Wahrscheinlich war die Strategie (auch) auf fahrlässige Tatbegehung gerichtet, was nun die Ausgangslage spannend macht, denn der Anwalt (Beschwerdegegner) konnte sich ja nicht gegen den Freispruch beschweren. Dazu das Bundesgericht:
Der Beschwerdegegner wendet sich in seiner Stellungnahme mit verschiedenen Argumenten gegen den angefochtenen Entscheid. Gegenstand des vorliegenden Verfahrens bildet indes einzig die gerügte Verletzung von Art. 14 StGB gestützt auf den von der Vorinstanz festgestellten und durch die Beschwerdeführerin nicht angefochtenen Sachverhalt. Soweit sich der Beschwerdegegner mit seinen Vorbringen einerseits gegen die Annahme einer vorsätzlichen Tatbegehung richtet, und andererseits die Verletzung des Bestimmtheitsgebots (Art. 1 StGB) sowie von Art. 47 BankG rügt, ist darauf nicht näher einzugehen. Das gilt auch, wenn er die vorinstanzliche Beweiswürdigung – insbesondere im Zusammenhang mit dem subjektiven Tatbestand – als widersprüchlich und willkürlich darstellt. Die Stellungnahme des Beschwerdegegners kann aufgrund der prozessualen Ausgangslage lediglich im Rahmen der Prüfung der Anträge der Beschwerdeführerin berücksichtigt werden (Urteil 9C_157/2014 vom 24. Juni 2014 E. 1).

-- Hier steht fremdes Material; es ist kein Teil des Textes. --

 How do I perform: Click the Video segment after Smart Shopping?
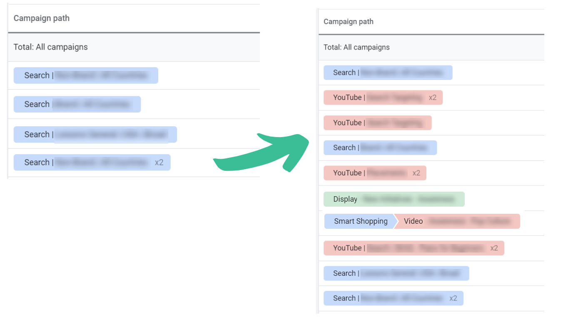tap(457, 221)
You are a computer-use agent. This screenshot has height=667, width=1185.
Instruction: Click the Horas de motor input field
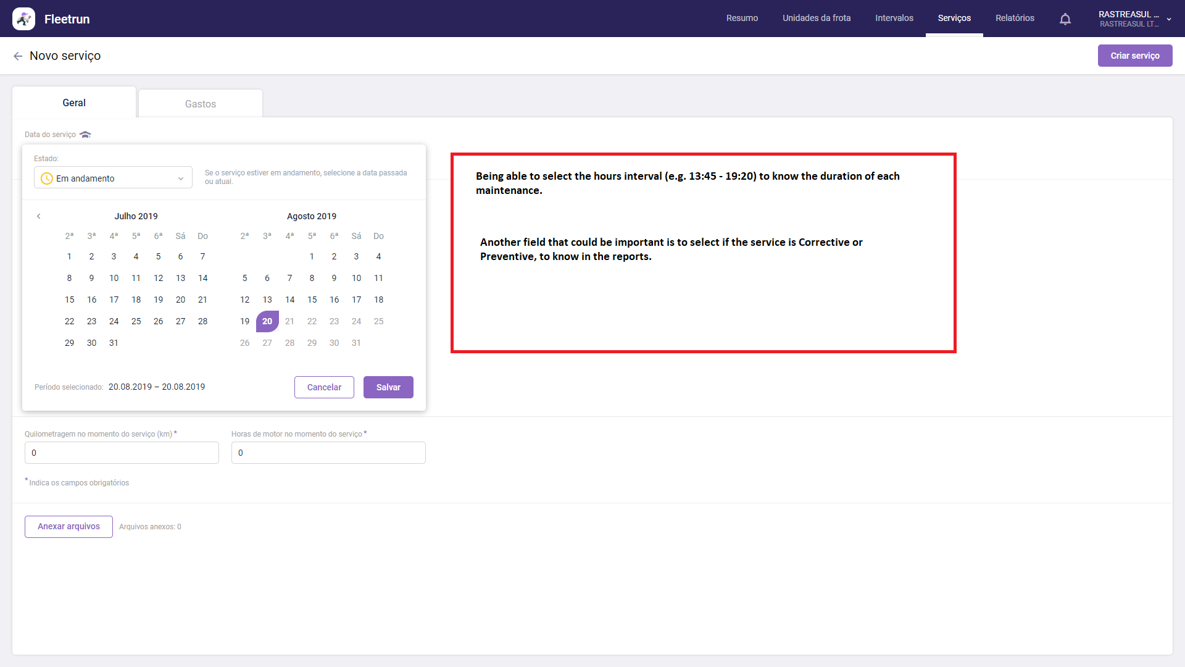tap(328, 453)
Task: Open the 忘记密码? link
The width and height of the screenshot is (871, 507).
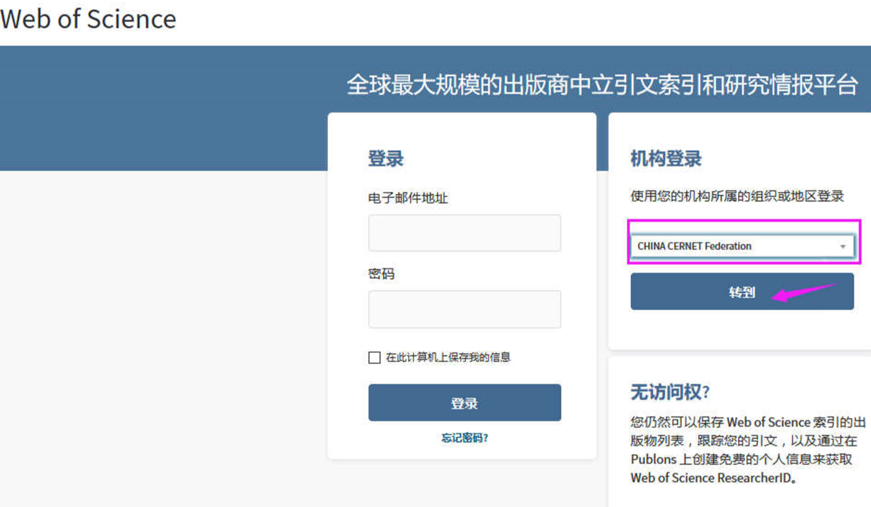Action: coord(464,438)
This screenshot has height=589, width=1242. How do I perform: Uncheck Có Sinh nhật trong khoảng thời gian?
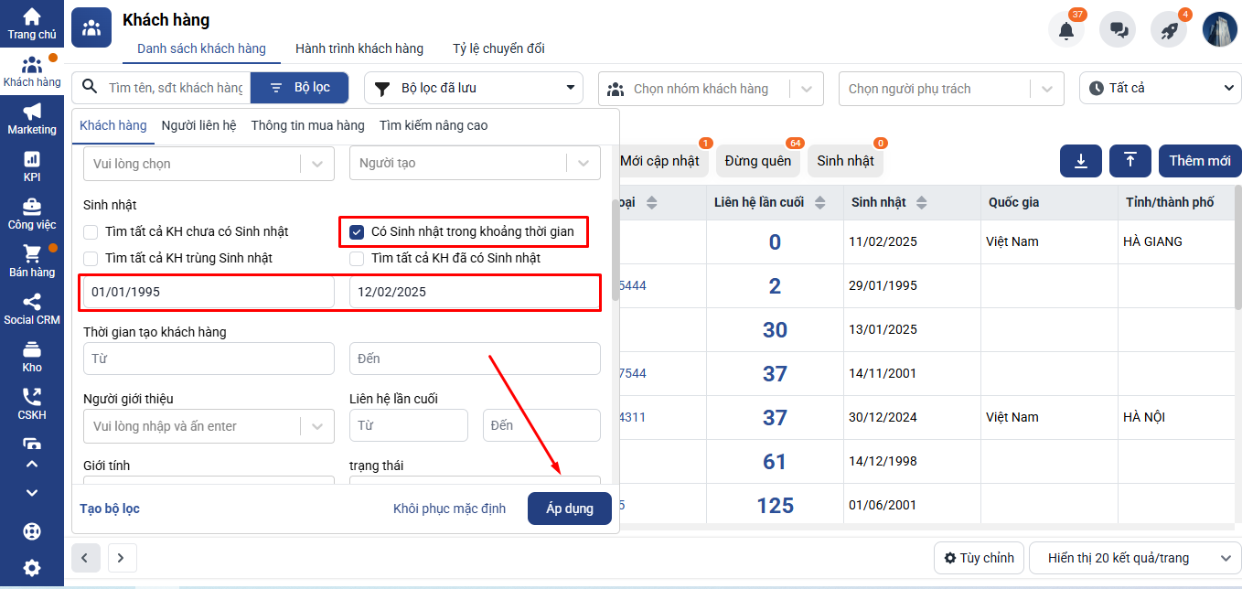click(x=358, y=232)
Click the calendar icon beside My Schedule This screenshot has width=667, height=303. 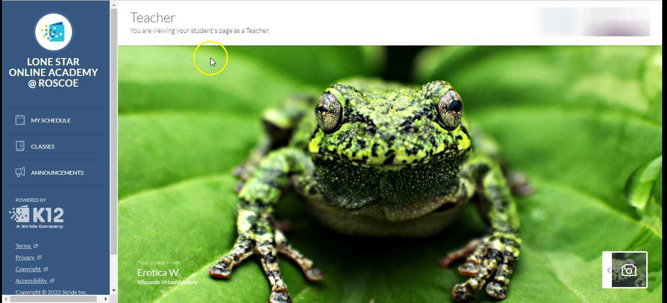point(20,120)
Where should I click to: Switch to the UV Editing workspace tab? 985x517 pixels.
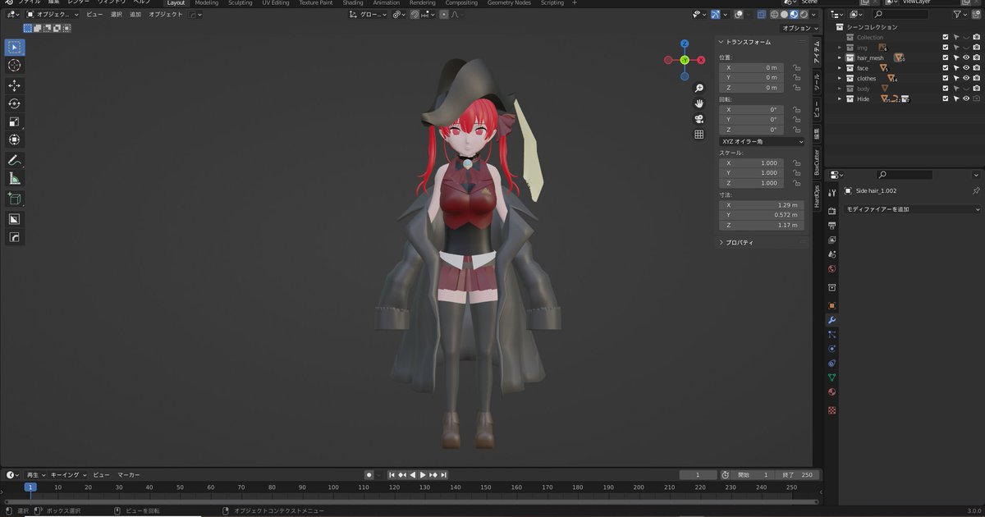coord(275,2)
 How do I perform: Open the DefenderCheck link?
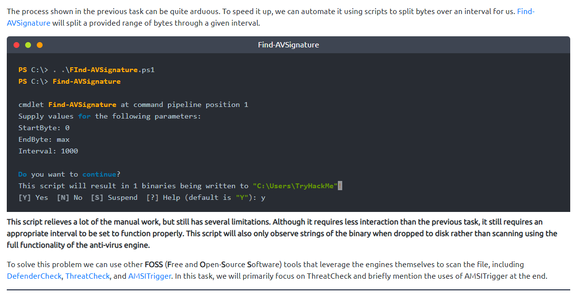pyautogui.click(x=34, y=276)
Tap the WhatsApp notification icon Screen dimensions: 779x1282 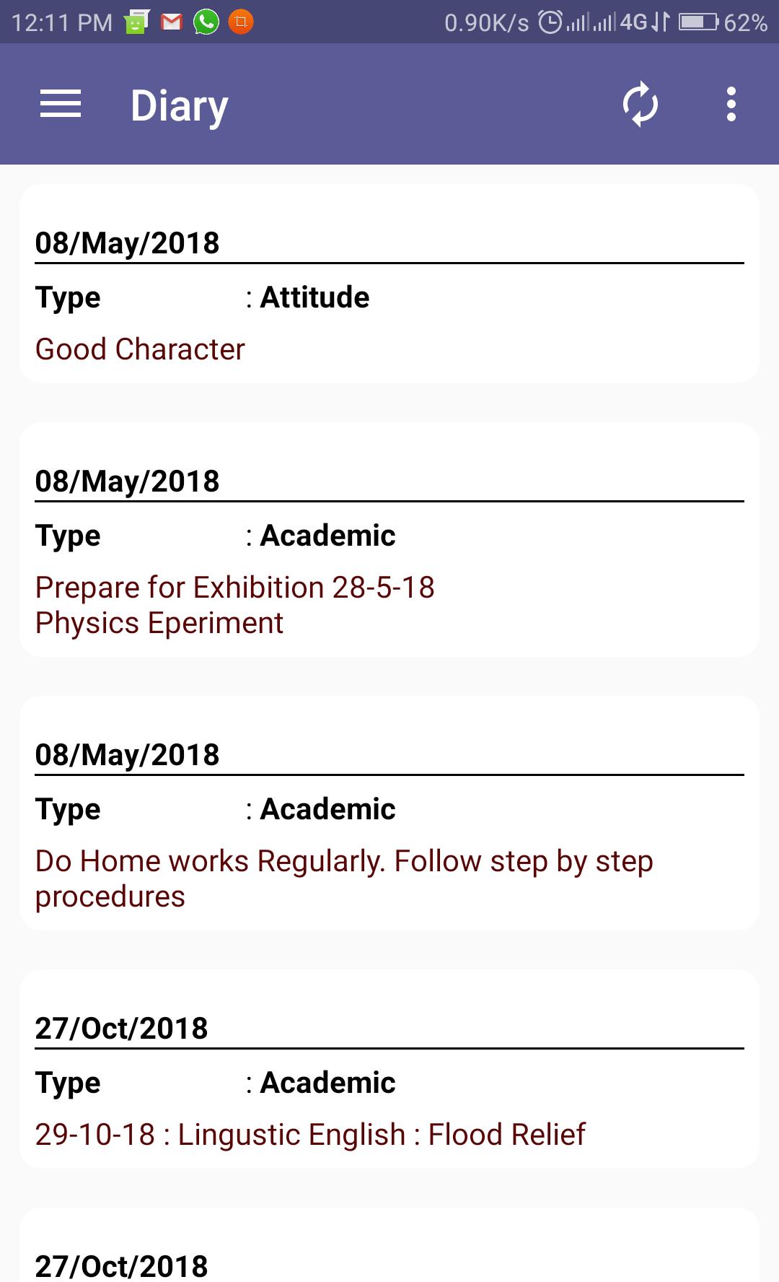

Die Vorinstanz wird mit der Rückweisung erneut zu prüfen haben, ob dem Beschwerdegegner eine tatbestandsmässige, rechtswidrige und schuldhafte Handlung vorzuwerfen ist (E. 3, Hervorhebungen durch mich).
Frage: War die Einreichung des Dokuments als Beweismittel an die Staatsanwaltschaft auch strafbar?
Wäre dies nicht ein Anwendungsfall der Wahrung berechtigter Interessen? Das Bundesgericht ist dabei aber sehr zurückhaltend…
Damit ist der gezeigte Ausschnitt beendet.